Alain Madelin
Alain-Louis Madelin (Aussprache: [alɛ̃ mad(ə)lɛ̃] ; * 26. März 1946 in Paris) ist ein rechtsliberaler französischer Politiker. Er war 1986–88 Minister für Industrie, 1993–95 für wirtschaftliche Entwicklung. Von 1997 bis 2002 war er Parteivorsitzender der Démocratie Libérale, von 1999 bis 2002 Mitglied des Europäischen Parlaments, 2002 bewarb er sich erfolglos für das Amt des Staatspräsidenten.

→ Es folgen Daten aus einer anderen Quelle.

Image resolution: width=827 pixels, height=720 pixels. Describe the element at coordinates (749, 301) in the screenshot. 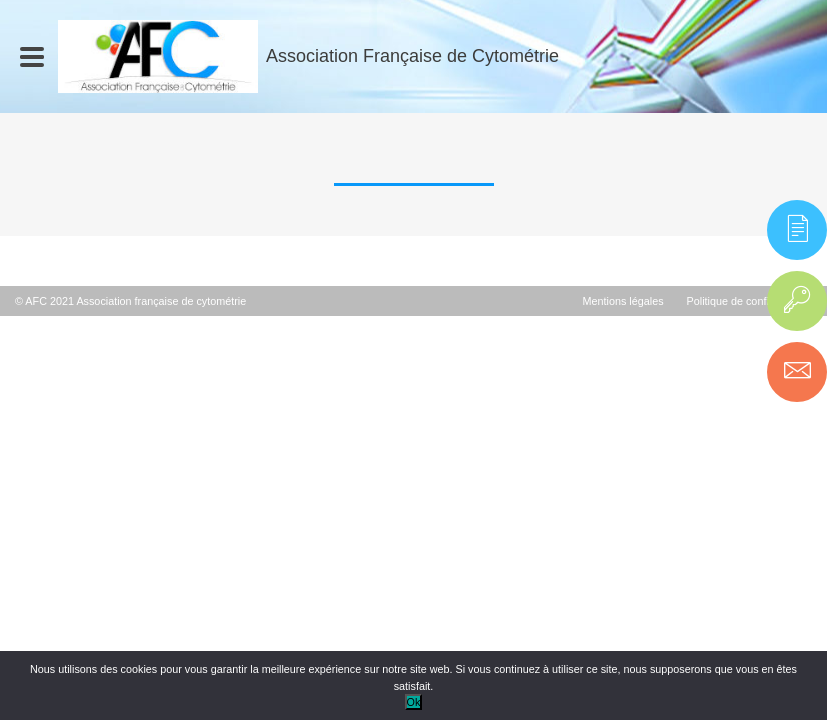

I see `Politique de confidentialité` at that location.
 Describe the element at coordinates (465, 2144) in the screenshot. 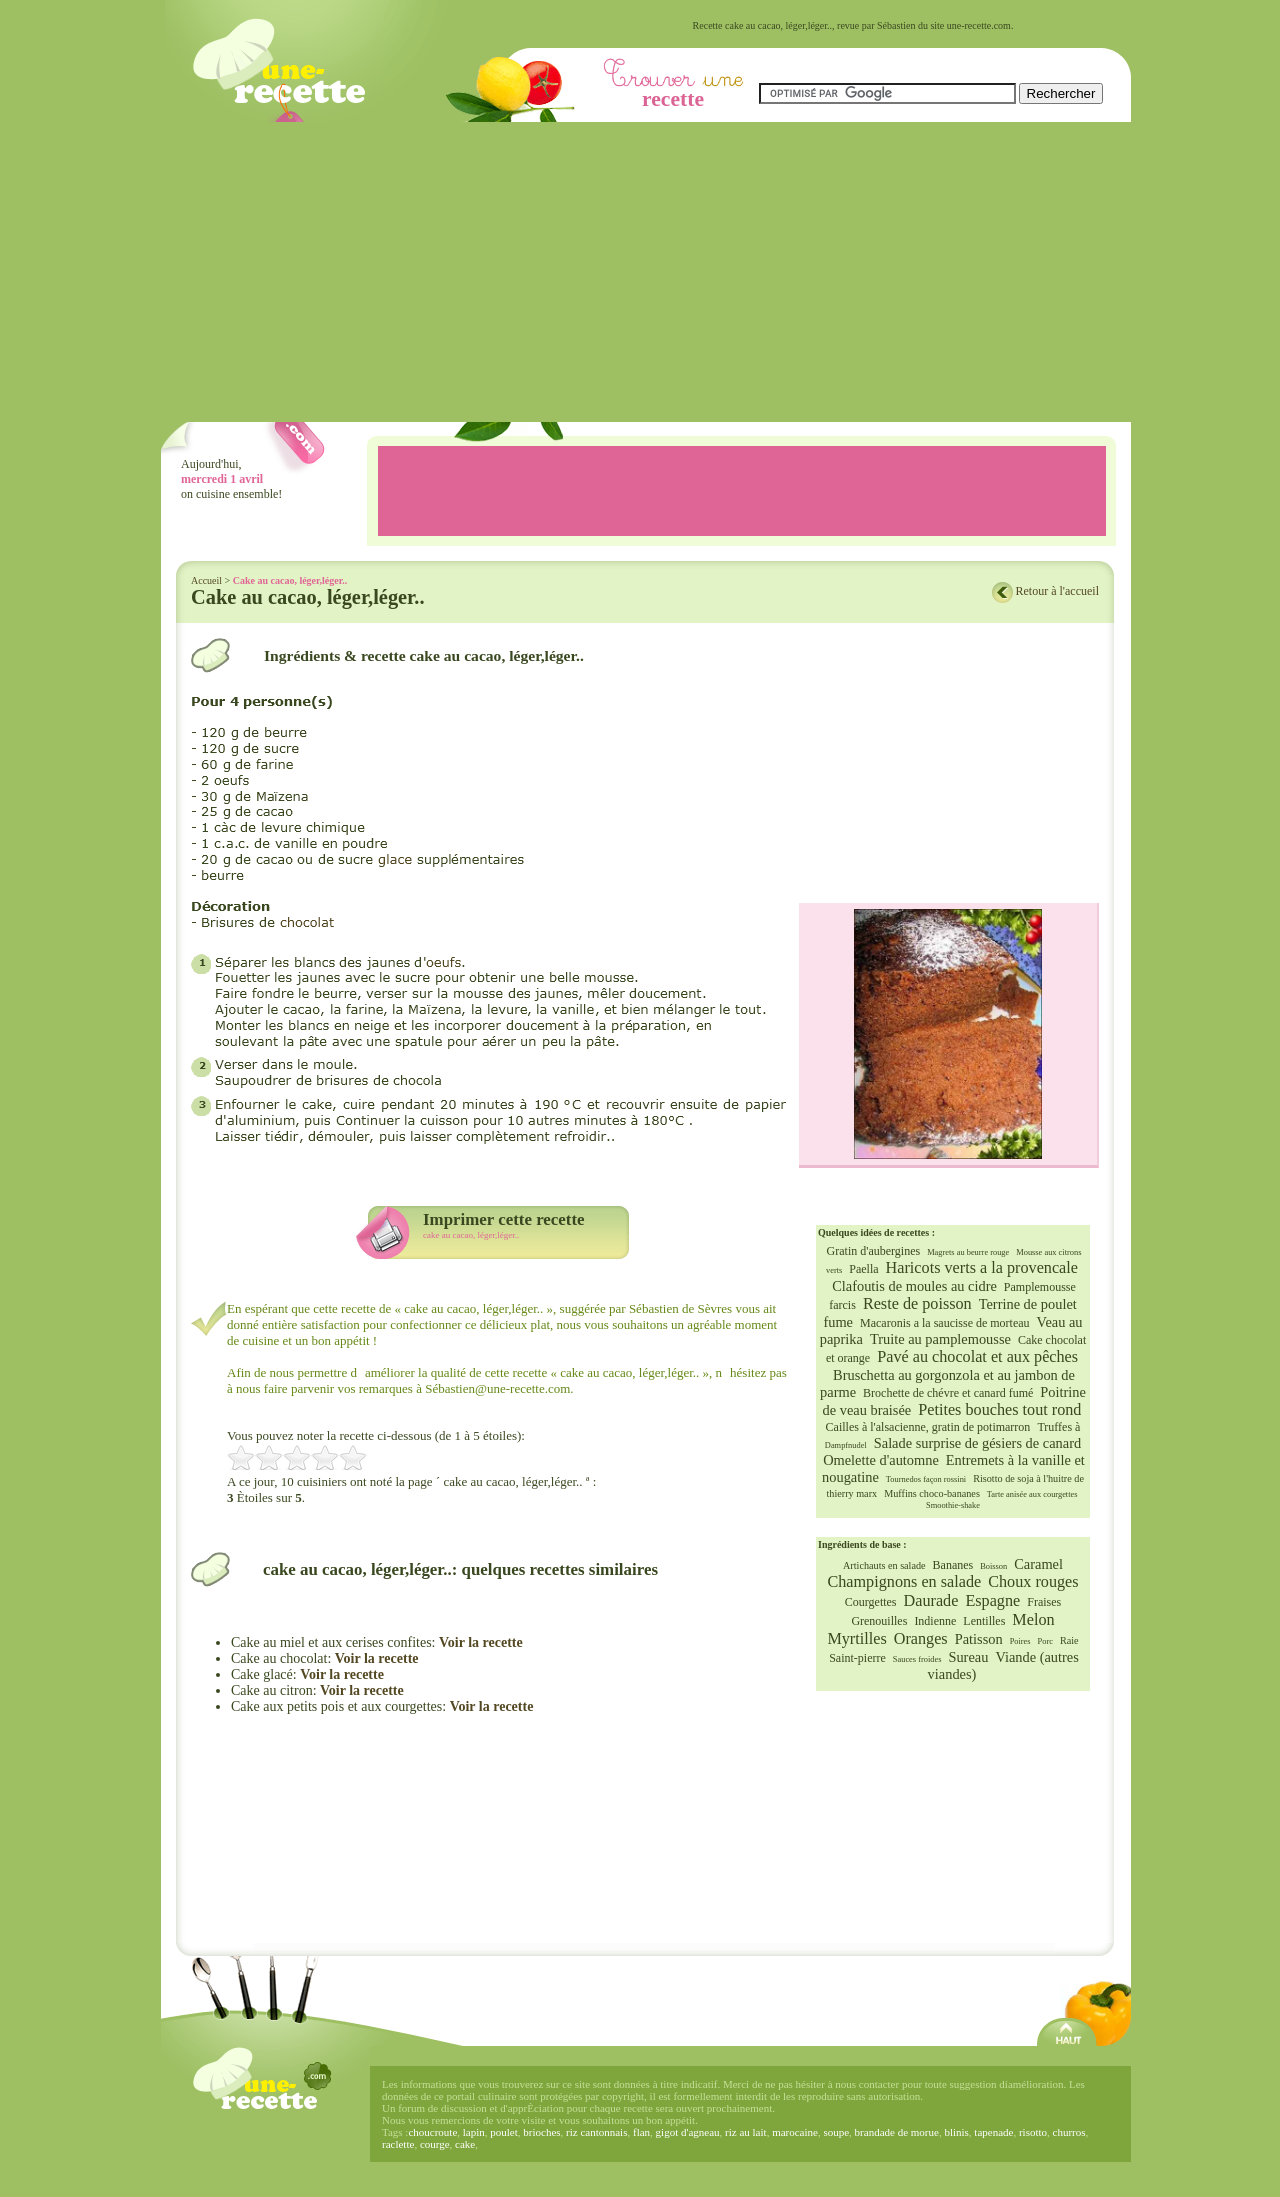

I see `cake` at that location.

Herkunft, Ausbildung und Jugend als Rechtsextremist
Der Sohn eines Facharbeiters bei Renault und einer Sekretärin verbrachte seine Kindheit im Pariser Stadtteil Belleville.[1] Als 16-jähriger Schüler am Lycée schloss er sich der rechtsextremen Fédération des étudiants nationalistes (FEN) an. 1964 nahm er ein Jurastudium an der Universität Panthéon-Assas (Paris II) auf. Im selben Jahr gehörte er zu den Gründern der rechtsextremen, antikommunistischen und pro-kolonialen Organisation Occident, die von Pierre Sidos geführt wurde. Dieser gehörten auch die ungefähr gleichaltrigen Patrick Devedjian und Gérard Longuet an, die später ebenfalls Minister des bürgerlichen Lagers wurden.[2][3] Im Sommer 1965 begingen Madelin und Devedjian an der Côte d’Azur mehrere Diebstähle (u. a. ein Simca 1000 sowie Ausweispapiere), benutzten ein gefälschtes Kennzeichen und besaßen illegal eine 6,35er-Pistole. Dafür wurden beide zu je einem Jahr Gefängnis auf Bewährung verurteilt.[4]

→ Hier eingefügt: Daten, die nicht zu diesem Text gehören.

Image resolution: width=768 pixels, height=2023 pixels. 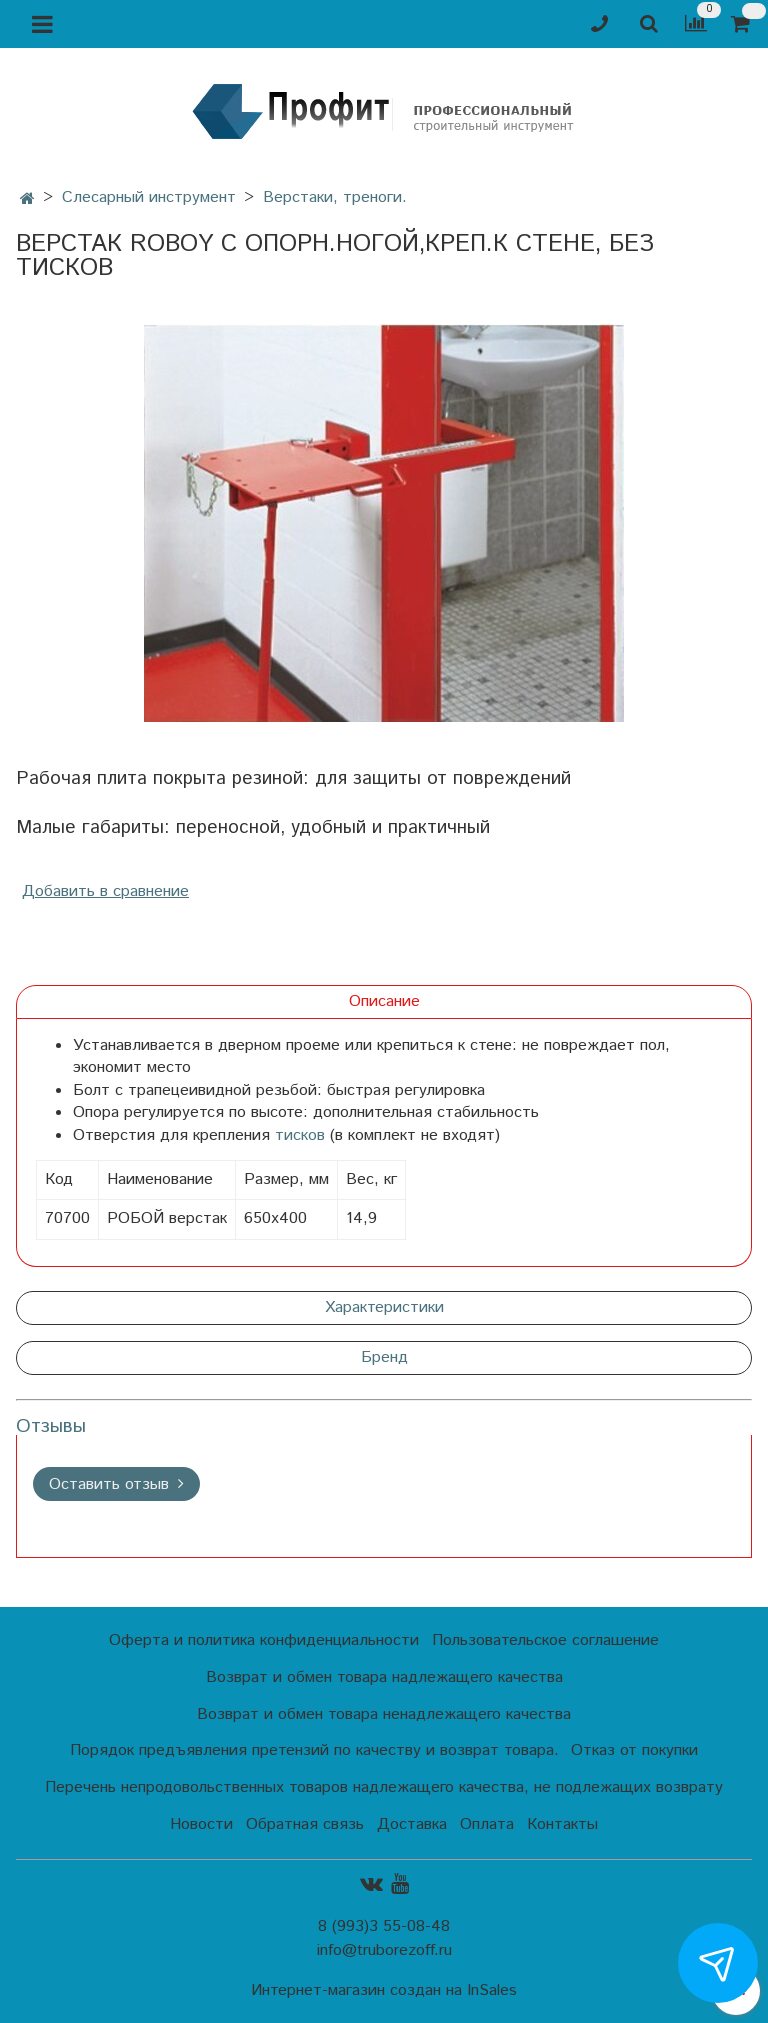 What do you see at coordinates (314, 1750) in the screenshot?
I see `Порядок предъявления претензий по качеству и возврат товара.` at bounding box center [314, 1750].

Bei der Präsidentschaftswahl 1965 unterstützte Madelin die Kandidatur Jean-Louis Tixier-Vignancours, einem Gegner der Unabhängigkeit Algeriens.[5] Im Frühjahr 1966 protestierte Madelin mit der Gruppe Occident gegen die Aufführung des antikolonialistischen Stücks Les Paravents von Jean Genet im Théâtre de l’Odéon, wobei sie tote Ratten und Tränengas auf die Bühne warfen.[6] Nach einem Überfall auf kommunistische Studenten an der Universität Rouen im Januar 1967 wurde Madelin neben zwölf anderen Occident-Aktivisten (darunter auch Devedjian und Longuet) wegen „geplanter und bewaffneter Tätlichkeit“ verurteilt und musste eine Geldstrafe von 1000 Francs bezahlen.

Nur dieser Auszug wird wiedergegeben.